--- Task inputs Enclosed Below ---
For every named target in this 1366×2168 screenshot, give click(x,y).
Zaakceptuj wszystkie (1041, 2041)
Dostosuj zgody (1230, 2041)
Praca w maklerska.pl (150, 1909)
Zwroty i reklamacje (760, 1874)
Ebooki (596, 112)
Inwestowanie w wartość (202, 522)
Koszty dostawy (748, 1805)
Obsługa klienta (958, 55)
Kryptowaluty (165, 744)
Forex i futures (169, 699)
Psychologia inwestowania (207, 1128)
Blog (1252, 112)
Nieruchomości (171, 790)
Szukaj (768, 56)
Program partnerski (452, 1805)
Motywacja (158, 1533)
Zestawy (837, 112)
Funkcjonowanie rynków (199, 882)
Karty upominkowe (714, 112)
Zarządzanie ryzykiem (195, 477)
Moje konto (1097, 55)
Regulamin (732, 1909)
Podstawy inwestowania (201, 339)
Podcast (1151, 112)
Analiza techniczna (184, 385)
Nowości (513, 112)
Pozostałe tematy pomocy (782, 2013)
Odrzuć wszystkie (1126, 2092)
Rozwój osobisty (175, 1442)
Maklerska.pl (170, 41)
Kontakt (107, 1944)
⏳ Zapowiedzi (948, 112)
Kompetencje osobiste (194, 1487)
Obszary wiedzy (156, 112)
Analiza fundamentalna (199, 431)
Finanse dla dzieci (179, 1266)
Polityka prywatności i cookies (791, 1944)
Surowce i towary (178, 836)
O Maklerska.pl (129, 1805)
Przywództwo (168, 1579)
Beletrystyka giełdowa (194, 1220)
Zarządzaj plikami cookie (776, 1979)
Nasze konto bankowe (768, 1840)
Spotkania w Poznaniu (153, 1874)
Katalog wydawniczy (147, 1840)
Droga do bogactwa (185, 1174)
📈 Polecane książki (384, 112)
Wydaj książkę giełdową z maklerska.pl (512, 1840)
--- End of Enclosed Task inputs ---
Return, word for word, the lines from the one containing "Przywództwo (168, 1579)" through the end of the data above, both ends included, and nothing else.

Your solution:
Przywództwo (168, 1579)
Beletrystyka giełdowa (194, 1220)
Zarządzaj plikami cookie (776, 1979)
Nasze konto bankowe (768, 1840)
Spotkania w Poznaniu (153, 1874)
Katalog wydawniczy (147, 1840)
Droga do bogactwa (185, 1174)
📈 Polecane książki (384, 112)
Wydaj książkę giełdową z maklerska.pl (512, 1840)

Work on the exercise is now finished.